What she was setting out for me to see was three decades of Dr. Kern’s history at the sanitarium and here at the cabin. He seemed to feel a true fondness for his patients. The floor was covered with photographs of Dr. Kern at various ages, standing in the midst of grinning groups of people. Most of the photos had been taken in front of the cabin here. The patients looked happy, if a bit distant; presumably they were taking some kind of medication. The clothes they wore recalled their eras exactly, from the silky, feminine print dresses of the late forties (women never looked more like women than in the late forties and early fifties) to the dull pants suits of the seventies. Here was Kern as a young man with thick glasses, a pipe, and a mop of hair that gave him the air of an engineer; a decade or so later his hair was parted, his glasses were horn-rimmed, and he wore a tan work shirt that lent him the look of an archeologist on a distant dig. Only a few years later, he seemed to have aged and become the man he was today, fleshy and benign and bankerly, the eyes oddly vacant of meaning, as if they only perceived and did not judge what they saw. When he was surrounded by grateful patients, he looked happy and competent. But when he was alone — as in the picture that showed him leaning against the door of a 1957 DeSoto — he seemed vulnerable in the way that only a big man can, and more than a bit lost. He might have been a child waiting for his mother after school.

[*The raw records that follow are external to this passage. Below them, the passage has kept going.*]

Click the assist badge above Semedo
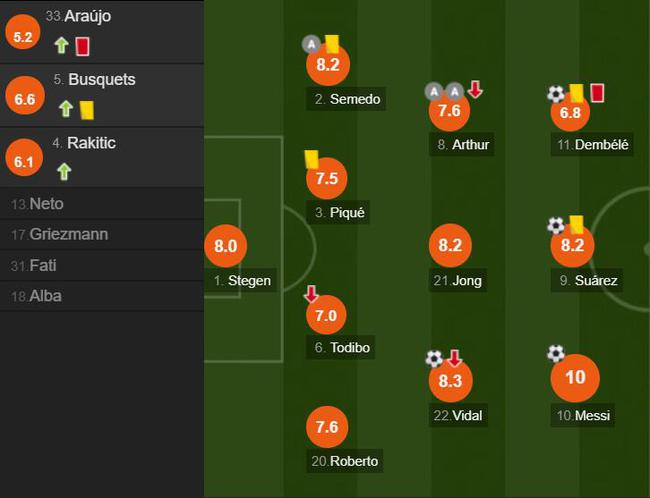pos(311,44)
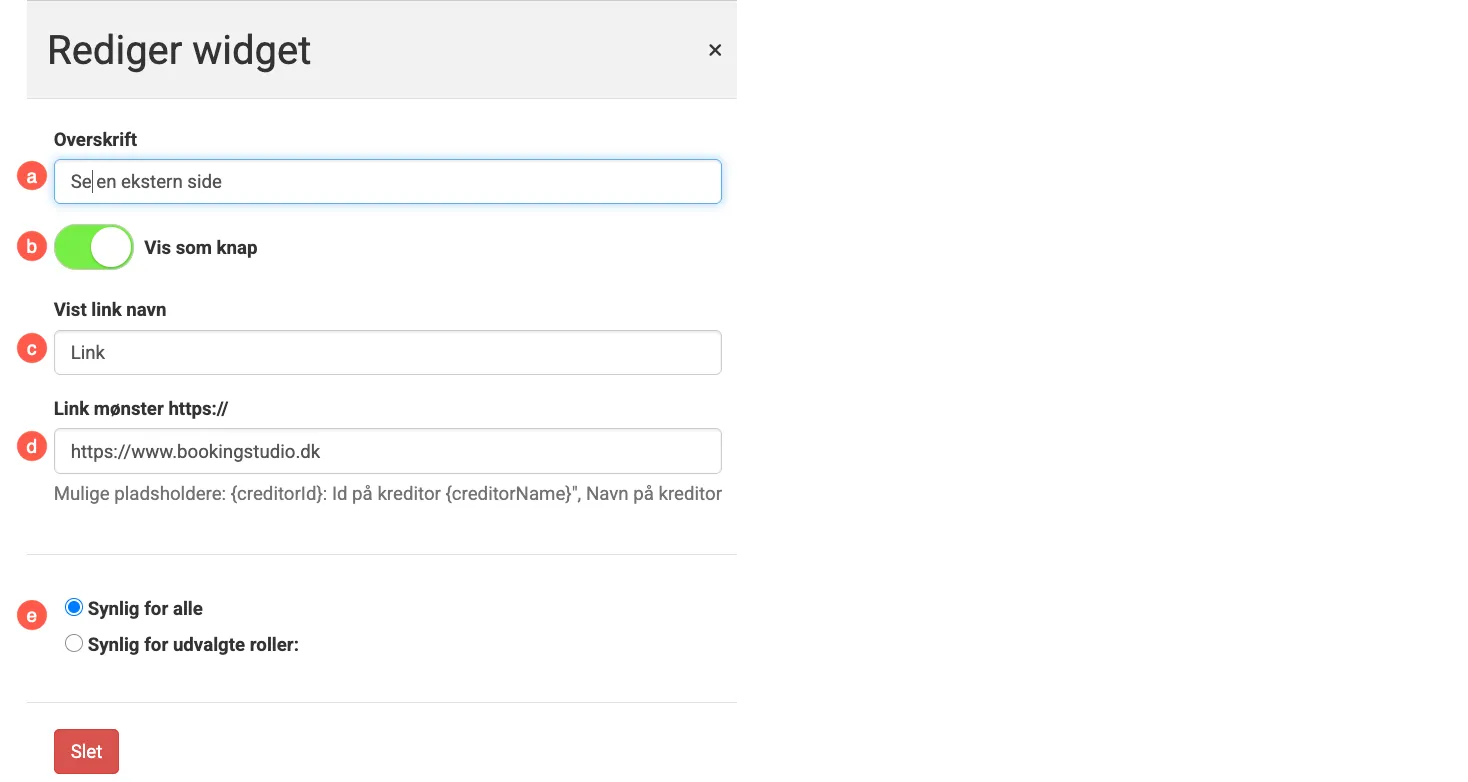Click the red marker badge labeled 'e'
This screenshot has width=1468, height=782.
31,615
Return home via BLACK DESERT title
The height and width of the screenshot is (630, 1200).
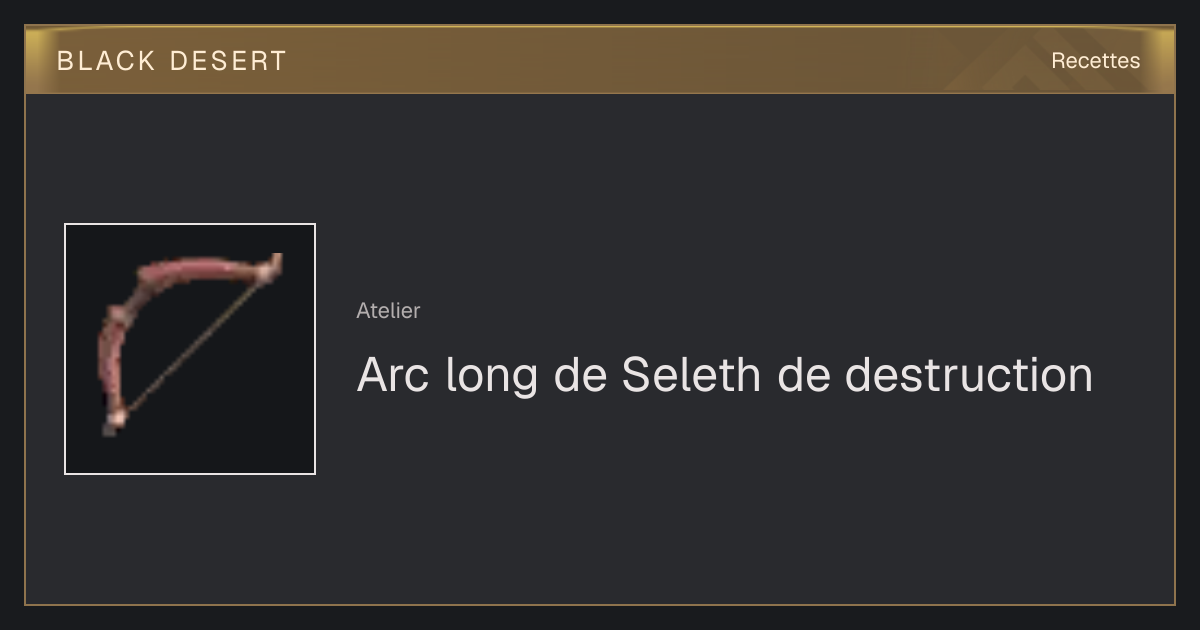(172, 61)
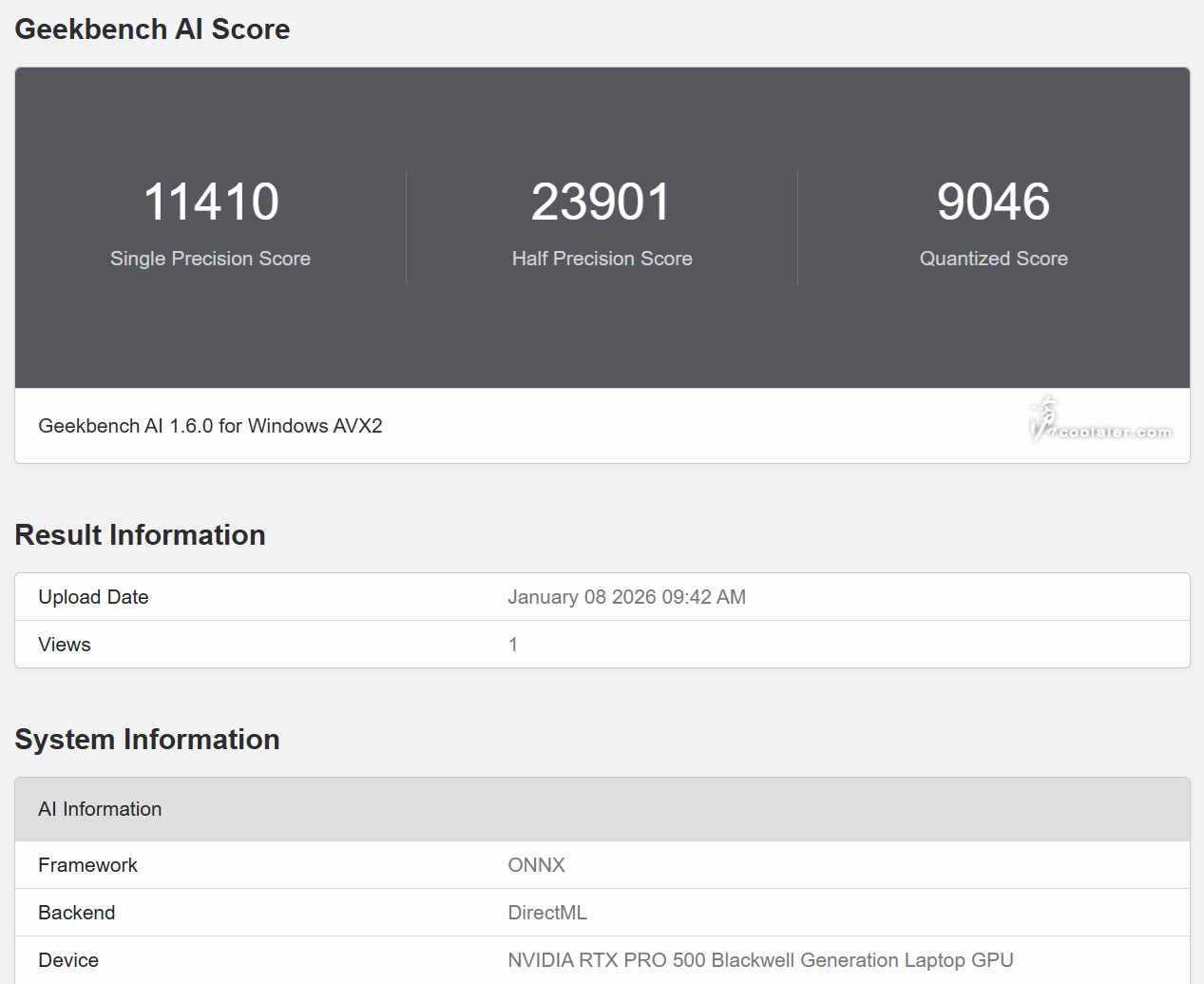
Task: Click the Framework row label
Action: point(87,865)
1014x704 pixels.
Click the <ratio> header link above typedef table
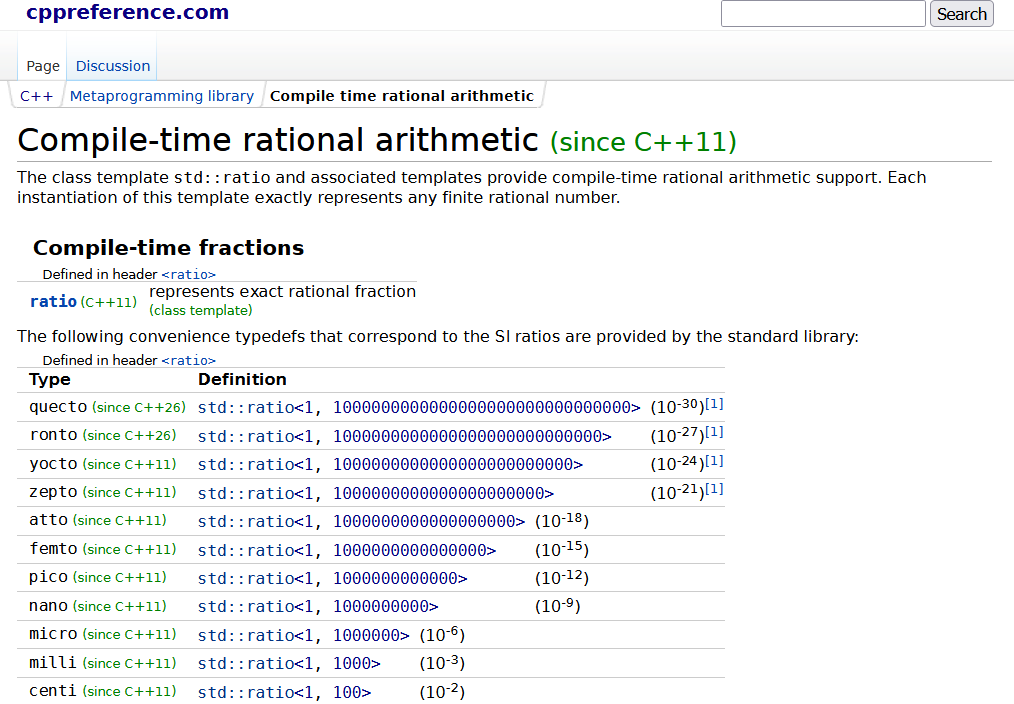(188, 360)
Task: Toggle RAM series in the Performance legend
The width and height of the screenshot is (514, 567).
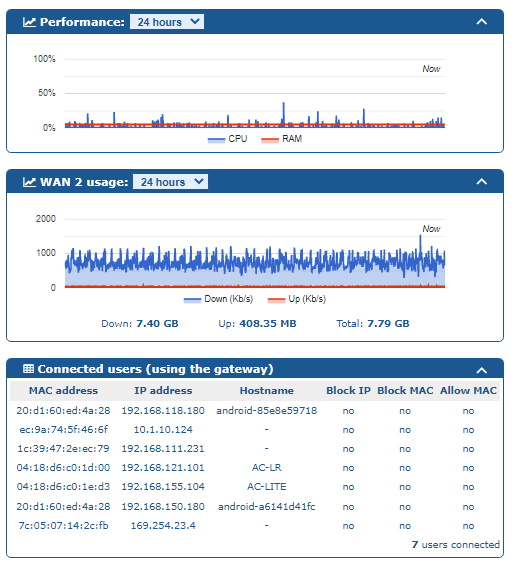Action: (x=282, y=139)
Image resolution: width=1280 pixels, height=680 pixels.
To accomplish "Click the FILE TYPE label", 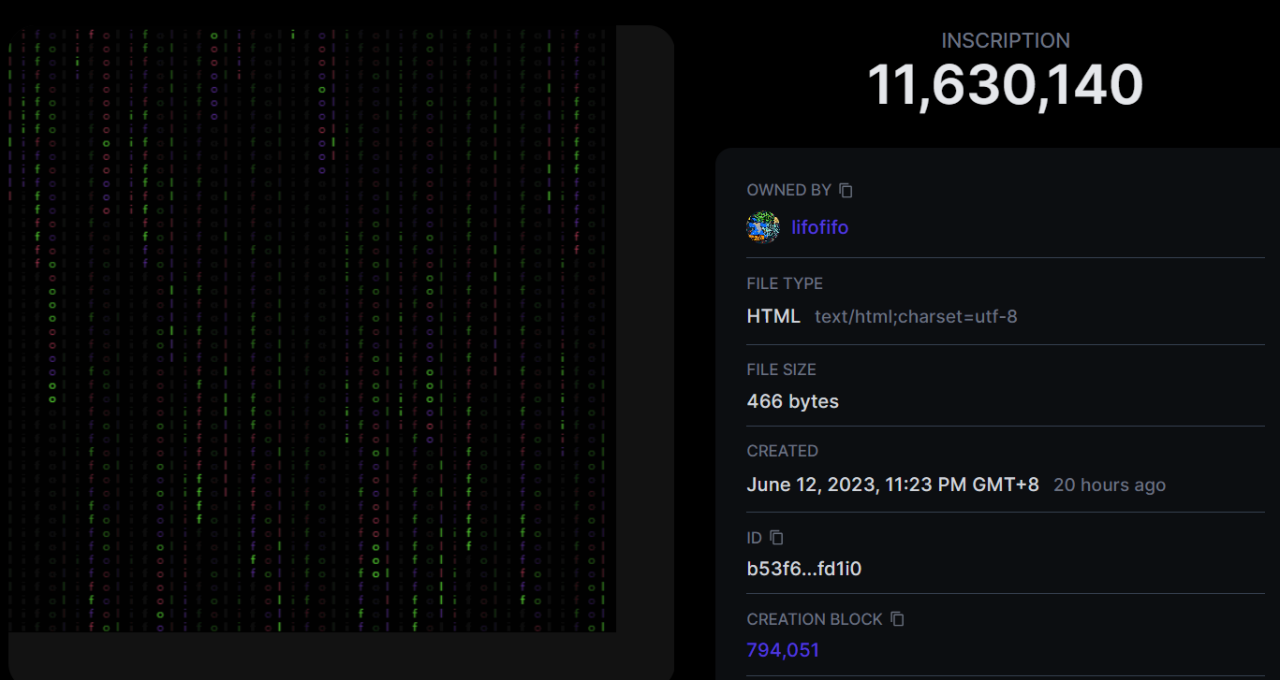I will [784, 284].
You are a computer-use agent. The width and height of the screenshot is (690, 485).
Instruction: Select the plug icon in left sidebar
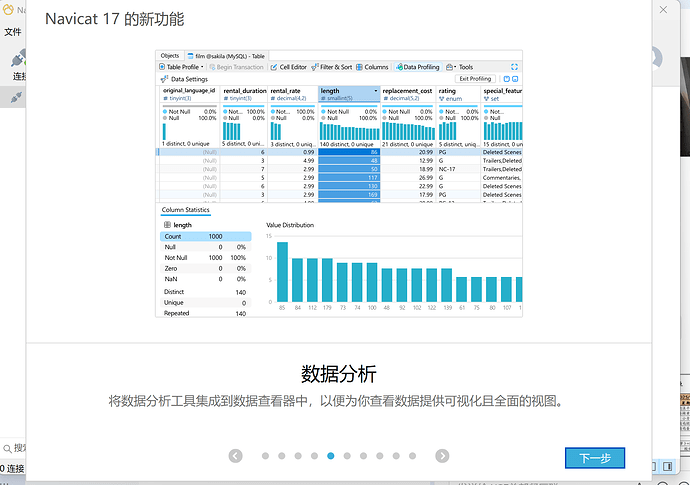click(14, 97)
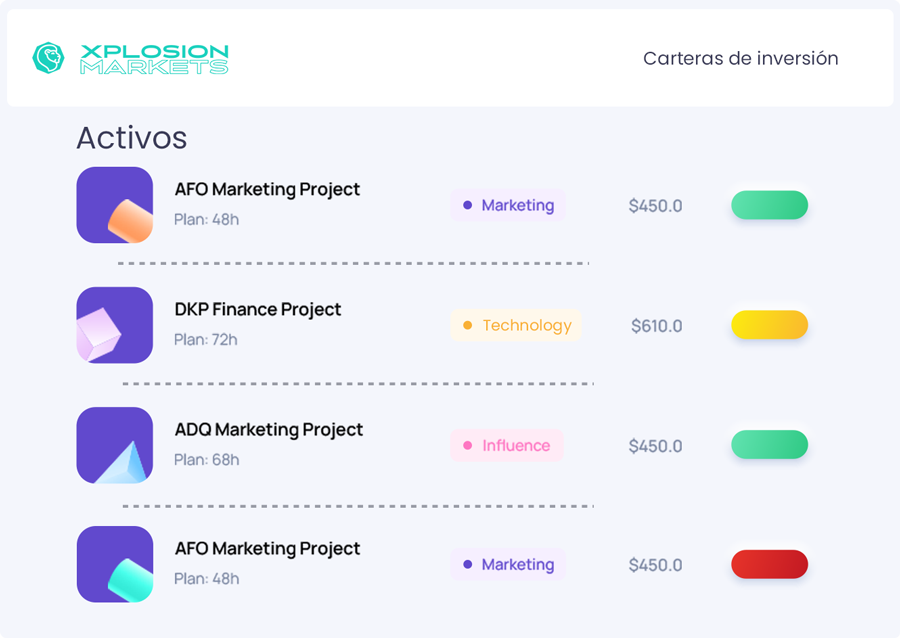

“Look at this,” Donna said. She showed me a piece of parchment. It was Kern’s M.A.M.D. diploma. He was a bona fide shrink — a medical doctor first, a psychiatrist second. He had become a doctor in 1948. The diploma had been issued from one of the state universities.

“But these are the weird things,” she said. She handed me some playbills from the Bridges Theater dating back to the early sixties. Even then some of the stars they’d attracted were big names. Dale Robertson, Keefe Brasselle, Liz Scott, and Donald O’Connor had been among the guest actors. “I wonder why he’d keep those.”

I shrugged. “Don’t know. Unless he has an interest in theater, too.” I looked at the whole stack. They were printed on very glossy paper, faded somewhat now to a yellow-gray. The hairstyles were out of date. O’Connor looked seventy pounds lighter. I kept going through the playbills, which were all pretty much alike, and then I set them down again. Sometimes I’m sort of suffused with understanding of how time passes — how it’s a rush unfolding infinitely from one end of eternity to the other and how our lives aren’t so much as a microsecond in the roar of its passage. Then it’s better to force myself to think of something else, and fast.

“Wow,” Donna said, laughing. “Here are some really strange playbills.”

These were of people more familiar. On the front of one playbill could be seen Wade and Sylvia and David Ashton. They all looked impossibly young and attractive and arrogant. They starred in Noel Coward’s Private Lives.